Both these documentaries have become a pioneering text
in understanding women’s issues in the country.
As part of a media fellowship with a television production
house in Sri Lanka, she also made a documentary on the
peace process – A Srilanka Diary (2000).
Since
1992, Ananya played an active role in the women’s
movement and empowerment in Bengal and India through
her columns, articles in various dailies and particularly
her documentary films, which are used by various universities,
institutes and NGOs and as an awareness and training
material for women’s education both in urban and
rural Bengal, India, Sri Lanka, Myanmar and Bangladesh.
She
has extensively worked in the television media. She
anchored 200 episodes of Ei Muhurte (Just Now) on socially
relevant issues on TARA; anchored 20 episodes of a weekly
live and phone-in Gender programme “Ananya”

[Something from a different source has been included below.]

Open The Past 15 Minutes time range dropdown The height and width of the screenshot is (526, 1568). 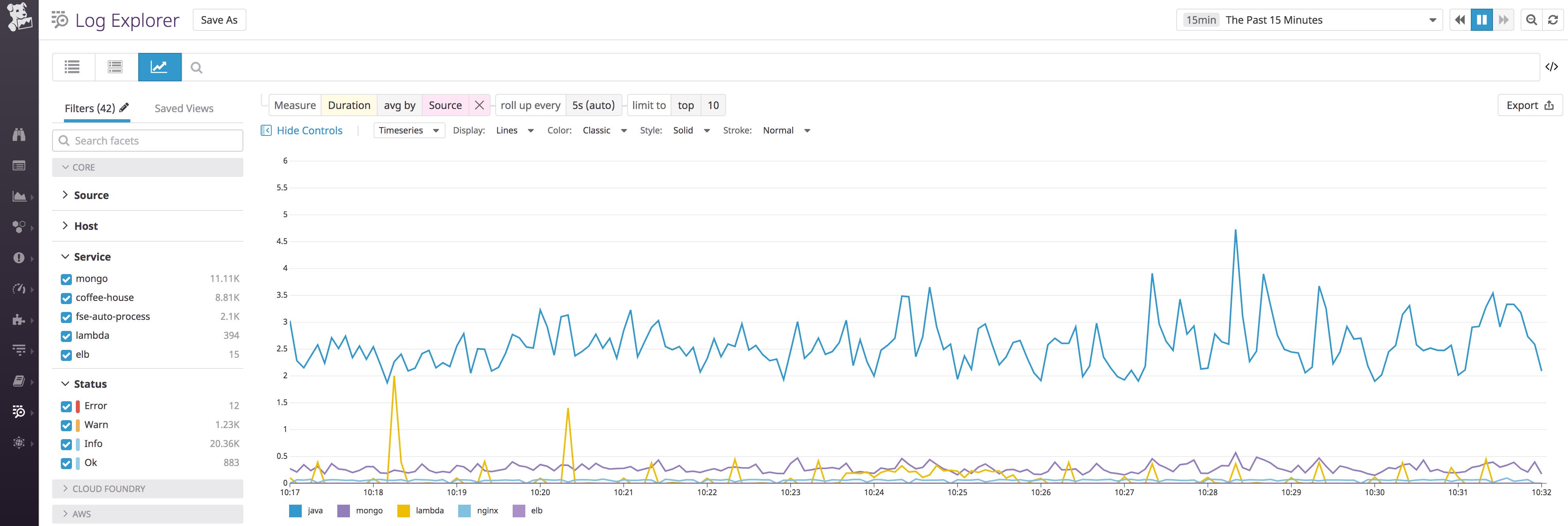[x=1309, y=19]
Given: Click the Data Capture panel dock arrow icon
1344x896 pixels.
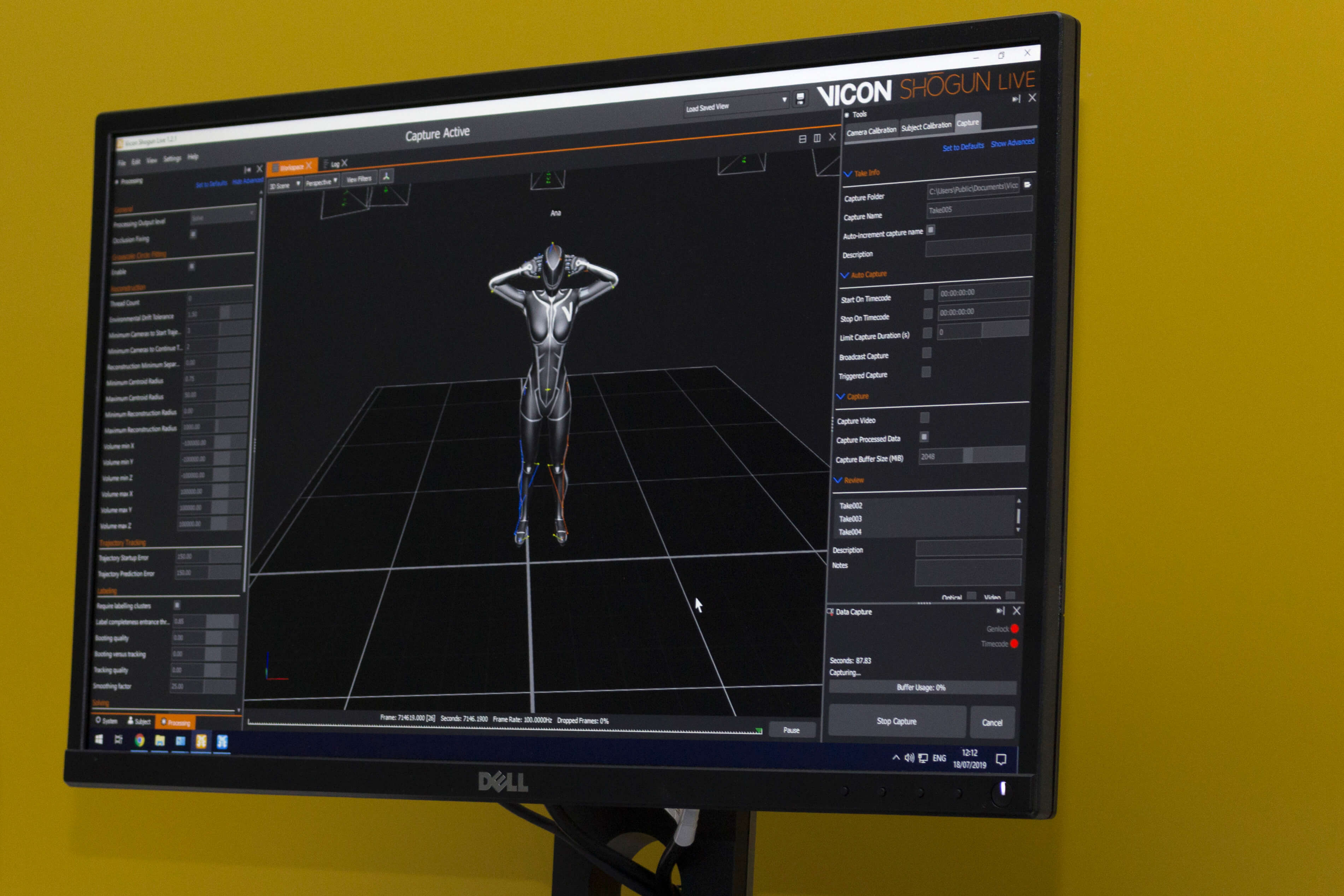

on Doordarshan. She is also the series producer for
a number of Current Affairs Programmes. Presently working
as a Director News and Current Affairs at TARA, she
has made significant contribution towards mainstreaming
gender and focused on the issue of women and human rights.
In
her journey she has been closely associated with Mahasweta
Debi, Bibi Russell and Meera Shiva amongst others. It
was with Mahasweta Devi that the documentary film The
School that Karmi Soren Built that enabled the school
in Jhargram to receive government recognition after
27 years of struggle. Ananya’s conviction towards
her work attracted the famous textile designer Bibi
Russell to work as a costume designer for her first
feature film Dwitiya Paksha (2003) screened at the International
Film Festival at Dhaka in 2004.
A
Visiting lecturer at the Dept of Journalism & Mass
Communication, University of Calcutta she regularly
writes articles, columns, short stories and poems in
most of the leading journals in India and Argentina.
And attended important seminars on issues related to
Gender and Human Rights all over USA and South Asia.
Member
NWMI (Network of Women in Media, India), she was the
coordinator and founder member for the Bengal Chapter
to campaign for women journalist’s rights. She
was the only film-maker and journalist from Asia invited
in a 15 member women’s delegation to the East
West Center, Honolulu, Hawaii in a seminar entitled
“Changing Faces of Women’s Leadership in
Asia” in September 2002. In 2003, she was invited
as member of an all India women’s peace delegation
to Bangladesh where she documented the entire week long
journey and produced 22 news capsules.